There are several reasons why a programmer might want to use RPCs

There are some obvious disadvantages to using RPCs.

There are a number of rpc frameworks, these include

Sun RPCs

There are RPC servers and clients. The server is the machine on which the remote procedure runs, and the RPC client is the process, generally on a different machine, which makes the RPC call. Like a thread, a remote procedure call can only pass one argument, and it can only return one argument, so, as with threads, if you want to pass multiple arguments to an RPC, you have to create a struct and pass the struct as an argument.

Each remote program is identified by a unique 32 bit number, and each procedure within the program is identified by a unique 32 bit number. It also supported version control, so you can assign a version as well. One host can run multiple versions of code simultaneously. So a specific remote procedure can be identified by a triple (prog, vers, proc).

The RPC mechanism on the remote machine enforces mutual exclusion to make sure that only one instance of each procedure is running at a time. This is particularly important for RPCs that update databases, because it would be easy to corrupt a database if several procedures were permitted to update the same records simultaneously.

RPCs can use either UDP or TCP. UDP is substantially faster, but it can present problems because it does not assure reliability. This can present problems. Suppose a procedure is called and no response is received, and so it is called again. This means that the same procedure may be called twice. The sun RPC libraries have a simple timeout retransmission strategy, but is not reliable in the strict sense. In practice, most RPCs are done on local area networks, and these tend to be highly reliable, and so this is not a serious issue.

A particular remote program is not at a well-known port. Rather, the client first connects with a port mapper, which is at a well known port (111) on the server, and this tells it which port to use for that program. Each remote program has to register itself with the port mapper, and the port mapper assigns a port number to it. The Sun RPC mechanism hides this users. Users do not need to worry about the Port Mapper.

The RPC system has several levels of authentication. The purpose of these is to prevent unauthorized users from accessing remote procedure calls.

The default is none, which means that anyone can access a remote procedure if they know its address. There is also Unix authentication, which checks for Unix style permissions, but this can be easily subverted. There are higher levels of authentication as well.

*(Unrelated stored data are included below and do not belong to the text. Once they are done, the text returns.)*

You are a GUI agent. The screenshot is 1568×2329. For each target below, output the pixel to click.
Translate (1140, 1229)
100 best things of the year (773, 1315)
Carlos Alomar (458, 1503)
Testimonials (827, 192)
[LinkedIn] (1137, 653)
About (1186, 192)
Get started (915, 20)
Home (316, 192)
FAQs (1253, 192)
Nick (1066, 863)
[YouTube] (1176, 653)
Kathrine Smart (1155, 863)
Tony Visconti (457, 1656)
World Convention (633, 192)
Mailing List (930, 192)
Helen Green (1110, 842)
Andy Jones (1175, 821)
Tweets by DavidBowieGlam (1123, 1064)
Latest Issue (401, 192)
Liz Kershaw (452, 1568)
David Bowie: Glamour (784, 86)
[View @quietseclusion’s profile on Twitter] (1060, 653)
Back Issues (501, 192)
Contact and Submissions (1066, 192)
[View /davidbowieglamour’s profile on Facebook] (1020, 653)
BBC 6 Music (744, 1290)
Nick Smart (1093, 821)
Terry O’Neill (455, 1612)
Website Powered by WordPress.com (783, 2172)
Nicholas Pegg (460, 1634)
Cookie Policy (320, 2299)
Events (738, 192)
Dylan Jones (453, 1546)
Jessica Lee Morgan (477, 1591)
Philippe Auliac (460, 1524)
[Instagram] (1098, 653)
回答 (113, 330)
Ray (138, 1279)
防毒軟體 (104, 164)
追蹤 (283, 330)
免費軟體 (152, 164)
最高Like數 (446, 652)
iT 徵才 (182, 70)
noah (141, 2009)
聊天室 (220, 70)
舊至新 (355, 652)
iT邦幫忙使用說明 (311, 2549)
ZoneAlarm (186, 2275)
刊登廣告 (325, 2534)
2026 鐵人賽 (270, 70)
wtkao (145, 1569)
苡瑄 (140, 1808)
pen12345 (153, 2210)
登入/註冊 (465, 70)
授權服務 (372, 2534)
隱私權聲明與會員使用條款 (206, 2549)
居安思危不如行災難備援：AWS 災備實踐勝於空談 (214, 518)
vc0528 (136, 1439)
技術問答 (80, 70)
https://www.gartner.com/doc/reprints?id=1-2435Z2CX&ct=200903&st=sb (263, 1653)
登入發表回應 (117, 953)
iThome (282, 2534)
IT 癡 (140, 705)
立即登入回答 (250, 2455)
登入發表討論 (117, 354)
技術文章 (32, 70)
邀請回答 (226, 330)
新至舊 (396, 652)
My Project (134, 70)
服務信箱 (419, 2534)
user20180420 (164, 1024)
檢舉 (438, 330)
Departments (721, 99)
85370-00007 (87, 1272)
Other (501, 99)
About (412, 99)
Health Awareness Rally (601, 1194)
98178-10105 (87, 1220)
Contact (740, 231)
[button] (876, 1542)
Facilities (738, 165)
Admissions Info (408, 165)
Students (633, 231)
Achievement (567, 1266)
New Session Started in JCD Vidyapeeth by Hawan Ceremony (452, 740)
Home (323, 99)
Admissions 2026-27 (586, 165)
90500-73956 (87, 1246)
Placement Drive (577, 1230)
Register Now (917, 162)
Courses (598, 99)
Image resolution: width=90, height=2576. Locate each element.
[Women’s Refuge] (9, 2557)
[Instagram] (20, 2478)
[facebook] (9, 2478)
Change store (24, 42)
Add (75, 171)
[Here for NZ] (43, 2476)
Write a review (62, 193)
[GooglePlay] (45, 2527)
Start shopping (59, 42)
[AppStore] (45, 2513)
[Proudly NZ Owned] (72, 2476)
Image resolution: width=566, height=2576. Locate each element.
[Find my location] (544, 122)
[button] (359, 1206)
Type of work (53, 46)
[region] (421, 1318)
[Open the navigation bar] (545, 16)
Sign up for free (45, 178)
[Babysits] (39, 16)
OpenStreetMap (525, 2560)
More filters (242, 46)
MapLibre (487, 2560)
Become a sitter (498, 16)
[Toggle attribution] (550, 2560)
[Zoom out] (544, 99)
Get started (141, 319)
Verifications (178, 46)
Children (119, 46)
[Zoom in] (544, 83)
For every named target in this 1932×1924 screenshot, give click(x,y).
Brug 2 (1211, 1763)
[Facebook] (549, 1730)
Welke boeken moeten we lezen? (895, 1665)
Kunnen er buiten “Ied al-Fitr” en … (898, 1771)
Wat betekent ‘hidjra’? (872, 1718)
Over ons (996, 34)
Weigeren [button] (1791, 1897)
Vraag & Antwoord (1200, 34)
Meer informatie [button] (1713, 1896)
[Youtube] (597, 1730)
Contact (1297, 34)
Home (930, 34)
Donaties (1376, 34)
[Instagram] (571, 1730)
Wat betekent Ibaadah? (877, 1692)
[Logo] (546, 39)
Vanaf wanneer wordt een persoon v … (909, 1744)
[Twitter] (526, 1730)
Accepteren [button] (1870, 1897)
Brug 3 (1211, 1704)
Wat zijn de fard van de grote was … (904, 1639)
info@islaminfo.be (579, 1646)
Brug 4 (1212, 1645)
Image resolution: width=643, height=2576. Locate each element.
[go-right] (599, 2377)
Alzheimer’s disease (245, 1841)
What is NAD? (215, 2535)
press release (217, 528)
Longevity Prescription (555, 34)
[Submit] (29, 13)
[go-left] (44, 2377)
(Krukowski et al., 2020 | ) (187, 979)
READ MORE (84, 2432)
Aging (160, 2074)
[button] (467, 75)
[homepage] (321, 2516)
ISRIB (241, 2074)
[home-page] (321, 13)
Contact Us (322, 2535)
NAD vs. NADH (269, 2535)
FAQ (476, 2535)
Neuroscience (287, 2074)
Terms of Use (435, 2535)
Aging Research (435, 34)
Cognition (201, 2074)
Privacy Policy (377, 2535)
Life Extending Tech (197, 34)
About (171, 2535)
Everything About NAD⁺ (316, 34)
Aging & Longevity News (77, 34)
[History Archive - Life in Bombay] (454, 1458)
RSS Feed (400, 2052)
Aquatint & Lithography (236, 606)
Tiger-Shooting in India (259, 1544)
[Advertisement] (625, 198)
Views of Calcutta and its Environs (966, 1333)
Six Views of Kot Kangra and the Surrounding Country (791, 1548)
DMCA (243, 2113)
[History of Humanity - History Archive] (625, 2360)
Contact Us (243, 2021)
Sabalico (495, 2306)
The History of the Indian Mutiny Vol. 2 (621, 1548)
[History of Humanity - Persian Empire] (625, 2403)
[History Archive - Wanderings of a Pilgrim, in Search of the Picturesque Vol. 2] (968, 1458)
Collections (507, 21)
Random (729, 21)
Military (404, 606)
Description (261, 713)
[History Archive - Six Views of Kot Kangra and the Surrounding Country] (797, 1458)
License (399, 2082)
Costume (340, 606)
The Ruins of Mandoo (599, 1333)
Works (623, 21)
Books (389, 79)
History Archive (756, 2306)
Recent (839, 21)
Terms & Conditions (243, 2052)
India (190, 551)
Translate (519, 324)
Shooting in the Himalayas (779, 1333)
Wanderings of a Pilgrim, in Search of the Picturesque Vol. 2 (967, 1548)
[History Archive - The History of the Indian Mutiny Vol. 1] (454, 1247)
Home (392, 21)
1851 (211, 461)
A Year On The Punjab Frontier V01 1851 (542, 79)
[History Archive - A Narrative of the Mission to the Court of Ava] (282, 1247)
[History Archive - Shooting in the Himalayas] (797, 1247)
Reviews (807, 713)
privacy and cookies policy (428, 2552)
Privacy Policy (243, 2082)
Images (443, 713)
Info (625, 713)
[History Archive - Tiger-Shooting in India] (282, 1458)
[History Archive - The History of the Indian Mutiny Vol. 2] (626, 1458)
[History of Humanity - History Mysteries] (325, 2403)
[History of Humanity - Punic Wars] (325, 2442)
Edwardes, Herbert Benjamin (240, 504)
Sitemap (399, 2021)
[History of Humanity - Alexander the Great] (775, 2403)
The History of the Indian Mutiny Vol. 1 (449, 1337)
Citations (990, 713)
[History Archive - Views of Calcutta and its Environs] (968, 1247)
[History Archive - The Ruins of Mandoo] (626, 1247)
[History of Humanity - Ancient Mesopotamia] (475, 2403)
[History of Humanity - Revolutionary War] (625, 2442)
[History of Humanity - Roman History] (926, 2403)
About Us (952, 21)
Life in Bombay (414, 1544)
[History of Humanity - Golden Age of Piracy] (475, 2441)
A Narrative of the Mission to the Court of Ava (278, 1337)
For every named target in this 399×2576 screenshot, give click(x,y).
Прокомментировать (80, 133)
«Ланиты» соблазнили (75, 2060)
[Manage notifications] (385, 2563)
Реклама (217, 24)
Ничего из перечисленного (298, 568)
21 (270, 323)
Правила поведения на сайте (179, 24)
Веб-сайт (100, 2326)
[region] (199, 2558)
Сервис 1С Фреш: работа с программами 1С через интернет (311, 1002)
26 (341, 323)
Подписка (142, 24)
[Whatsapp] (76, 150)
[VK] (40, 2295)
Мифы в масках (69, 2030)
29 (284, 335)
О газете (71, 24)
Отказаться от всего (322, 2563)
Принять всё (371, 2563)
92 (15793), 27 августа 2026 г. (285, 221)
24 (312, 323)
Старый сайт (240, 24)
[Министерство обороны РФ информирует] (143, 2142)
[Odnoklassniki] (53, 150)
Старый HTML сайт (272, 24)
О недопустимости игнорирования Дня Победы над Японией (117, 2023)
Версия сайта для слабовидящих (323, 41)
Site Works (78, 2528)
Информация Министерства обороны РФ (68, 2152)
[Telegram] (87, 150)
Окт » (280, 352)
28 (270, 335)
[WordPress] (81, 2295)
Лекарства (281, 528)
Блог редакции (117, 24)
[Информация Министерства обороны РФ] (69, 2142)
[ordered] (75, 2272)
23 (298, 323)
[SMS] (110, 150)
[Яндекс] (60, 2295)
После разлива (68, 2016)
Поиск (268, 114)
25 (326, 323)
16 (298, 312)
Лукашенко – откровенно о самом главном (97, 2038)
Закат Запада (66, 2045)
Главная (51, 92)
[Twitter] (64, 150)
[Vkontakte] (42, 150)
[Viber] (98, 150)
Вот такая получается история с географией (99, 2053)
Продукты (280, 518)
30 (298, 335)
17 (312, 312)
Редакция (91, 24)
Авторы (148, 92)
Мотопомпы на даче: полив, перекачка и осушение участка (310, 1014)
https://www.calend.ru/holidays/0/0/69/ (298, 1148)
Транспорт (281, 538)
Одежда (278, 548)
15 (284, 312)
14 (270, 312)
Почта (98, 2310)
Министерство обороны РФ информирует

Sun rpcs and java rmis work by automatically developing stub routines and skeleton routines. The developer generally starts by writing the client and server (caller and callee) as if they were using ordinary function calls. Once the code is written, tested, and debugged, a stub routine is written for the caller. The stub should have the same signature as the called function, so no changes are required for the client.

The stub routine marshalls the arguments and deals with the networking. It makes the call to the server, gets a response back, and passes the result back to the call.

The server is the mirror image. A skeleton function deals with all of the networking, and calls the function.

Much of the stub and skeleton code is automatically generated by the sun rpc system. Users to not need to deal with the port mapper, or converting data to standard forms with xdr, or any socket stuff at all. This is all handled by run time libraries.

Distributed File Systems

One of the main uses of RPCs today is for distributed file systems. The files themselves are on file servers, powerful computers with huge disk farms attached. This allows users to sit down at any computer on the network and get access to their files, with the illusion that the files reside on their local machine. A typical user cannot easily tell whether the file system is distributed or local, and usually doesn't care (until the file server crashes). All of the file system calls are identical, but the implementation of the file system calls in the kernel has to use RPCs for a distributed file system.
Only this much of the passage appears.